Yes, let’s celebrate the occasion big time – and we are setting the pace with this souvenir issue.
A time chart highlighting the year 1968 and placing what was happening on the railways in the wider social and global context of the day runs throughout this issue, and we have a 20-page special feature bringing our landmark month-by-month blow-by-blow account of BR standard gauge steam’s twilight years to a conclusion.
Steam technology never disappeared with the locomotive: most of our electricity today is generated by steam turbines, for instance. And if you look at the time charts, one striking factor is the number of first generation diesel classes that were being withdrawn before the end of steam, or even rendered extinct in 1968. A fortune from the taxpayer had been wasted in the mad scramble to modernise, even before the last fire in Oliver Cromwell was thrown out.

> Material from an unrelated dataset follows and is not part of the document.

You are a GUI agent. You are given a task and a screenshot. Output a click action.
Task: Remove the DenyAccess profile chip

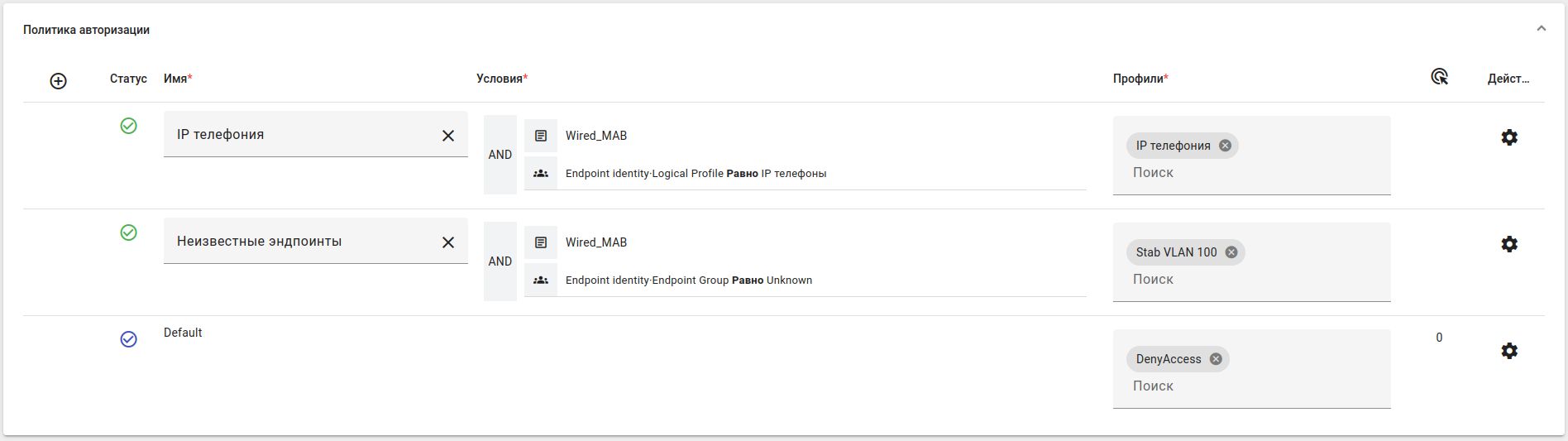tap(1216, 359)
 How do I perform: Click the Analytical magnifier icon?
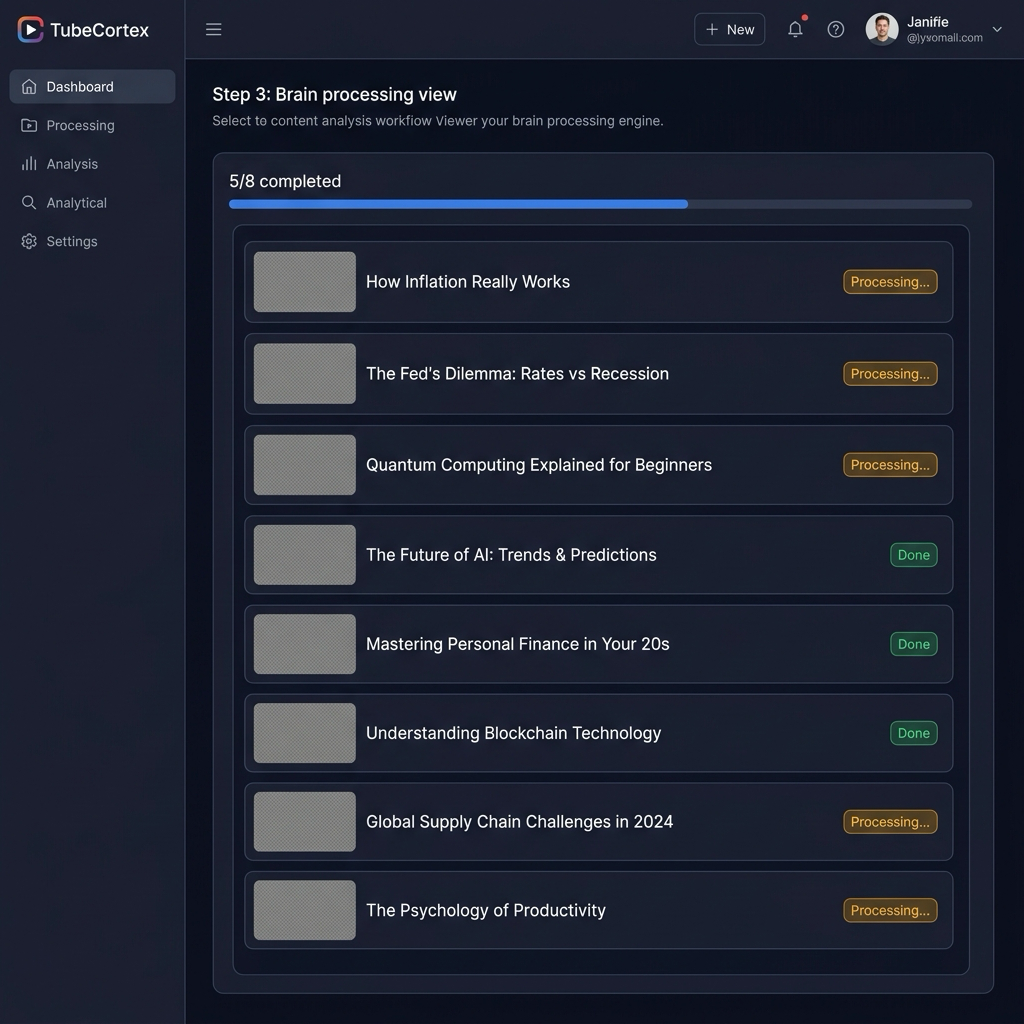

Sadly, there was no preservation group around to preserve these early diesel types, despised as they were at the time, and it was to take more than two decades to save 213 steam locomotives stored at Barry scrapyard, another major miracle in itself.
Steam did not die in 1968; the whistles on the main line were silenced for just three years before it made a comeback, thanks to the pioneers of the day who explored every which way they could make it happen in the wake of 1T57.
Yet what a magnificent of portfolio of heritage lines, venues, locomotives and rolling stock we have inherited today, and which we have the duty to maintain and chance for future generations.
Britain invented the self-propelled vehicle in the form of the steam locomotive and changed the world forever. That is reason enough for everyone to celebrate.